OBJECTIVE A:
Reproduce word for word everything in the voice-module write-up from "- (Goal 2) Tone" down to "at Google Colab.".

Module for freely modifying or controlling voice
한국어/Korean
The source of this repository is Contents in FutureSkill.
Transforming/controlling voice freely through Voice-Transforming-Module. This file can be viewed as a review note that carefully summarizes the content, process and study results.
- [Final] Creating a module that produces a voice with the desired variation on the input voice
- (Goal 1) Understanding and extracting elements of speech (size, speed)
- (Goal 2) Tone conversion using pyworld vocoder
- (Goal 3) Speed(tempo), emotional conversion with pysox module
- (Goal 4) Applying noise, reverb
By understanding various characteristic features of the voice and how to control them, it is a step that makes the process of preprocessing and augmentation easier in the future. The overall development was carried out at Google Colab.
- Examining Voice Data
- Analyzing Voice Data (rms, pitch)
- Analyzing Voice Data (timing)
- Reconstruction 1
- Reconstruction 2
- Pitch Control (key change)
- Pitch Control (emotional)
- Speed Control
- Noise Control
- Reverb Control
- Voice Converter
Last Update: 2021.08.15.
"그는 괜찮은 척 하려고 애쓰는 것 같았다." It's a Korean sentence which is in speech.wav file.
Voice means the sound a person makes through the vocal organs. Voices include verbal voices such as speech and singing, as well as nonverbal voices such as laughter and coughing. Let's focus on verbal speech, especially the voice used in general conversations. The libraries that will be used continuously in this content are as follows.
import numpy as np
import librosa
import matplotlib
matplotlib.use("Agg")
import matplotlib.pyplot as plt
import librosa.display
And In my case, I use the following method to listen to audio in Colab. There will be many situations where it will be used conveniently afterwards.
import IPython.display as ipd
ipd.Audio('speech.wav')
If you enter the sound path you want to hear in the bracket, player will be output beautifully.
First, define the Spectrogram() function.
def Spectrogram(wav):
stft = librosa.stft(wav)
stft = np.abs(stft)
return stft
Then load the file speech.wav
using the librosa library
and draw the waveform, spectrogram of it using the matplotlib library
audio, sr = librosa.load('speech.wav', sr=None)
spectrogram = np.log(Spectrogram(audio)+1e-5)
plt.figure(figsize=(16,9))
plt.subplot(2,1,1)
plt.plot(audio)
plt.xlim([0,len(audio)])
plt.title('waveform')
plt.subplot(2,1,2)
librosa.display.specshow(spectrogram)
plt.title('spectrogram')
plt.tight_layout()
plt.savefig('example1_output.png')
# plt.close()
Waveform is a graph of pressure information over time, indicating how much pressure was applied to the microphone at some point.
As a result of the Short-Time Fourier Transform (STFT) application to these waveforms, it is possible to visualize how strong each frequency component is represented at that moment, depending on the time limit of the small window. Both information contains very detailed information, but we sometimes need more intuitive information.
This time, we will proceed with the process of outputting rms and pitch information, which are more familiar concepts to us.

ENTRIES:
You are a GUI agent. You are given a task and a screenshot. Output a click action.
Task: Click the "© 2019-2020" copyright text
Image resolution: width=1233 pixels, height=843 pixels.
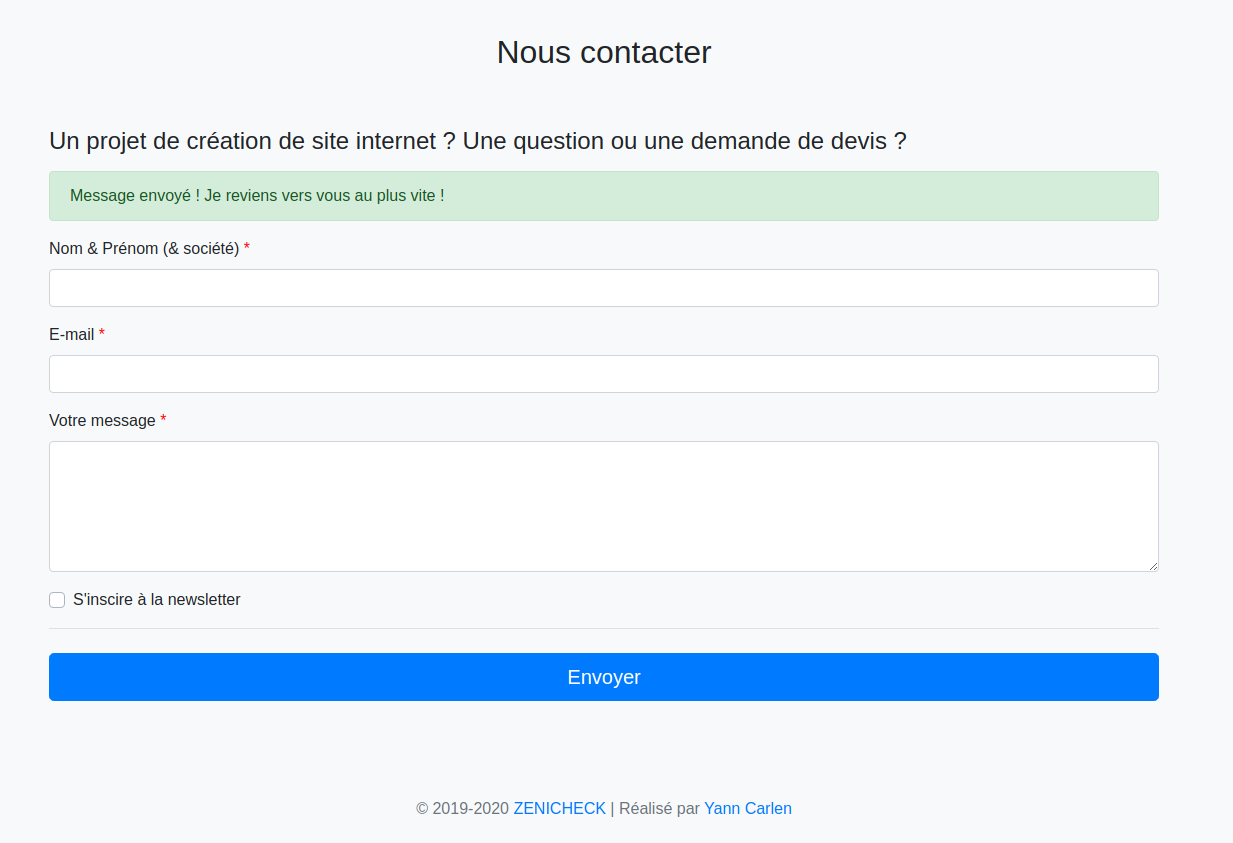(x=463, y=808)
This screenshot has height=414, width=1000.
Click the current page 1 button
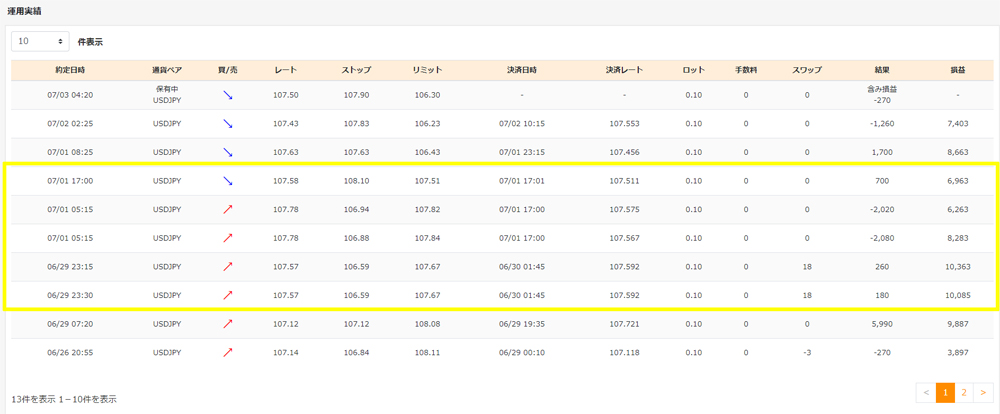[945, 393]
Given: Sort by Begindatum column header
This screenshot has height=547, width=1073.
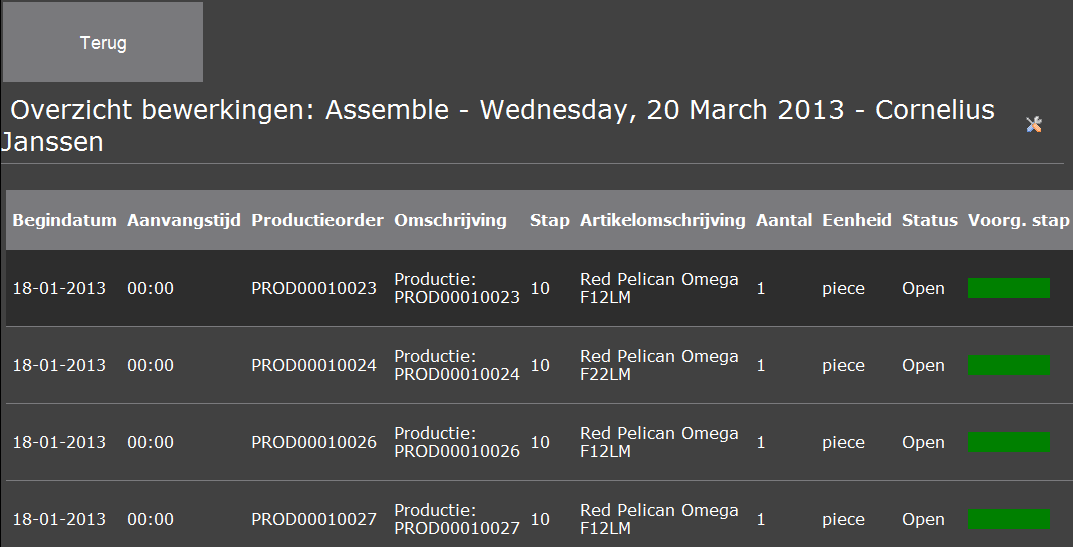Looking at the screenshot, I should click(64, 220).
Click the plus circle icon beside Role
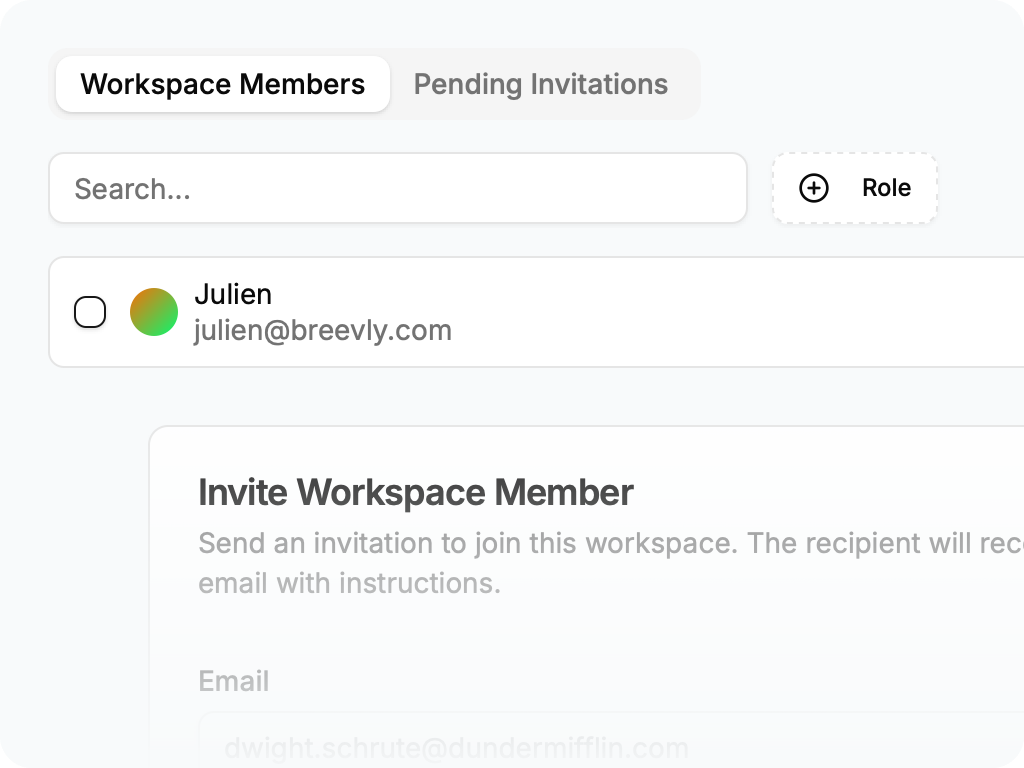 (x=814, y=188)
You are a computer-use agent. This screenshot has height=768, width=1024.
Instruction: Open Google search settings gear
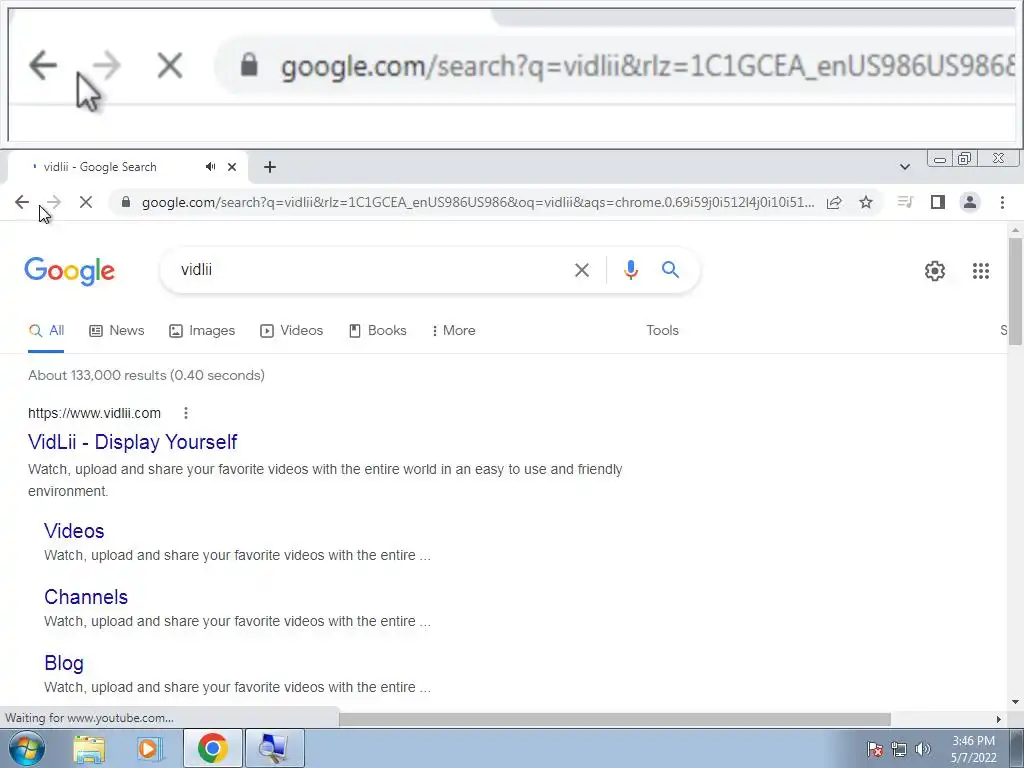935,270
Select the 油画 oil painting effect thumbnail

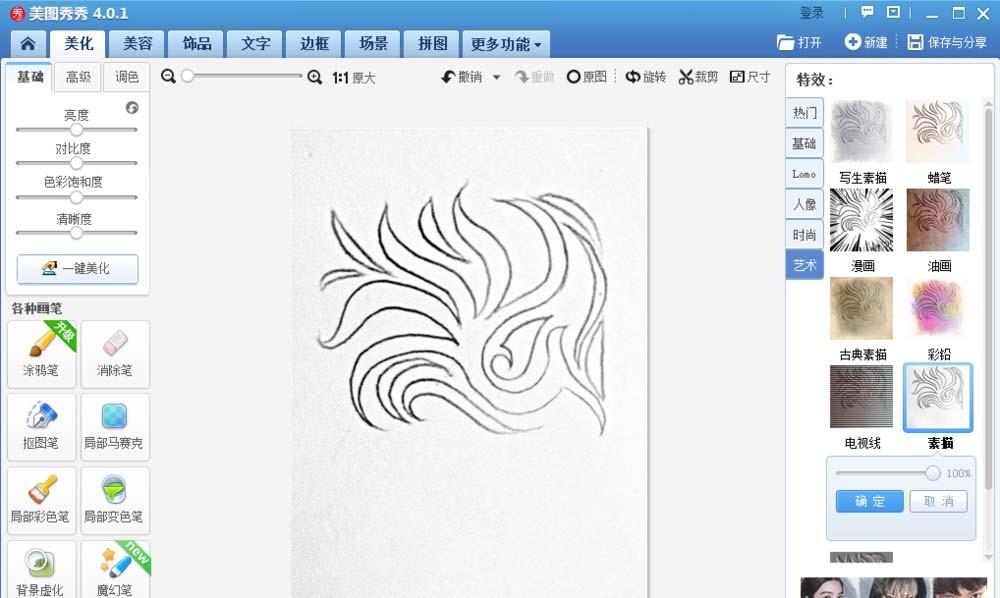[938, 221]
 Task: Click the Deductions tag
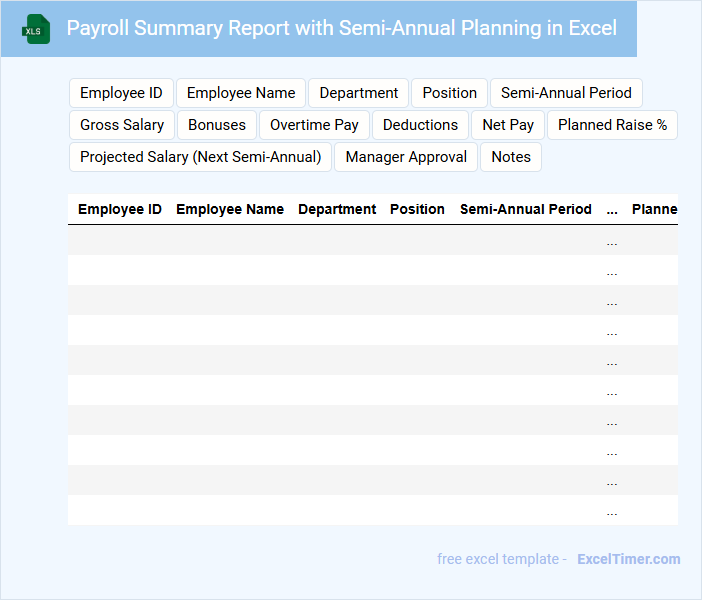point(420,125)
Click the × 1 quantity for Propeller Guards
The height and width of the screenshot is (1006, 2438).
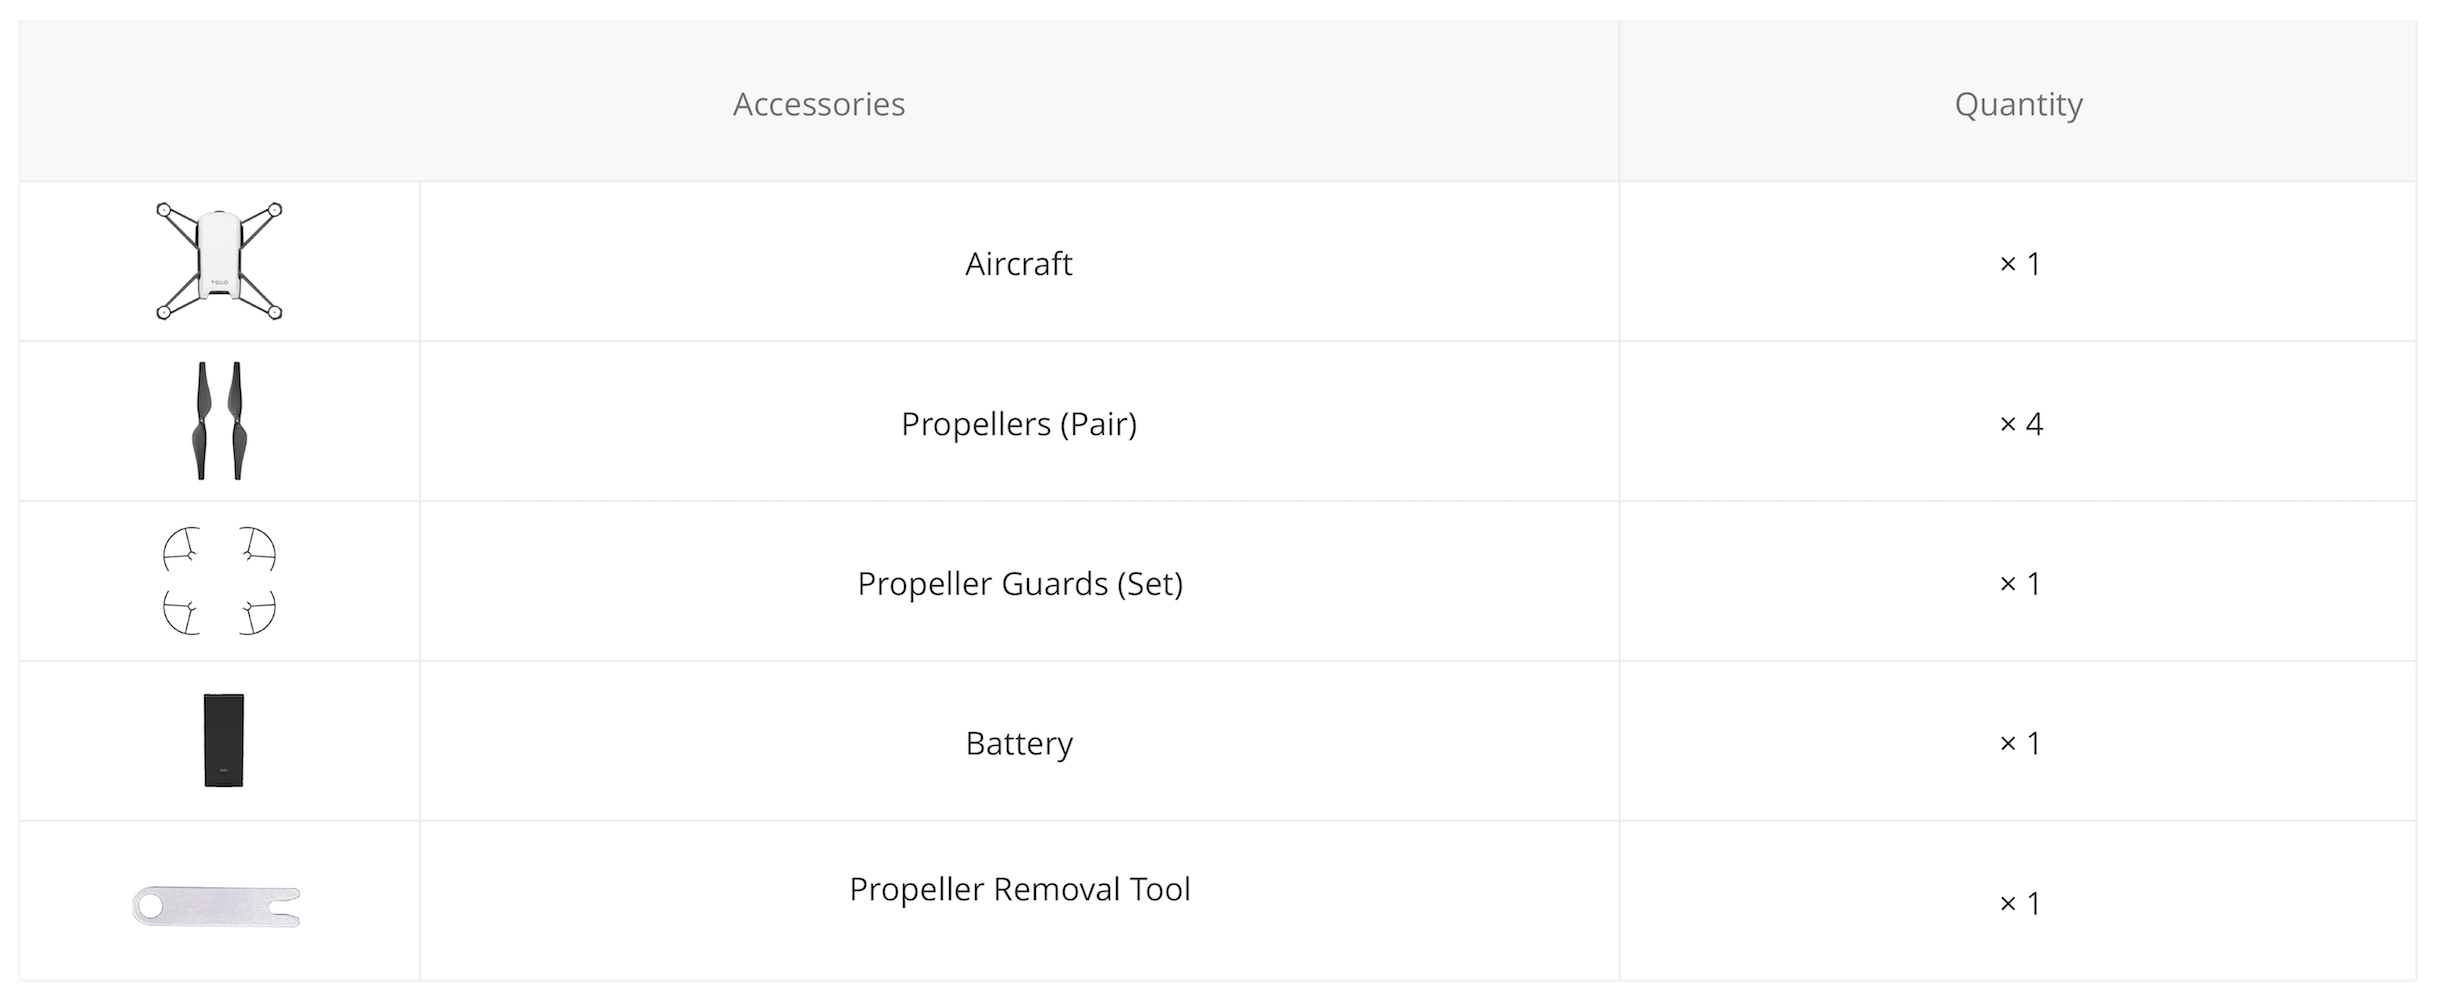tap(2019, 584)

OBJECTIVE B:
Pick out every line of the entries above that contains the string "This", treating uppercase and lowercase as different.

WRITTEN RESPONSE A:
- (Goal 2) Tone conversion using pyworld vocoder
- (Goal 3) Speed(tempo), emotional conversion with pysox module
- (Goal 4) Applying noise, reverb
By understanding various characteristic features of the voice and how to control them, it is a step that makes the process of preprocessing and augmentation easier in the future. The overall development was carried out at Google Colab.

WRITTEN RESPONSE B:
This screenshot has height=414, width=1000.
This screenshot has height=547, width=1073.
You are a computer-use agent. This screenshot has height=768, width=1024.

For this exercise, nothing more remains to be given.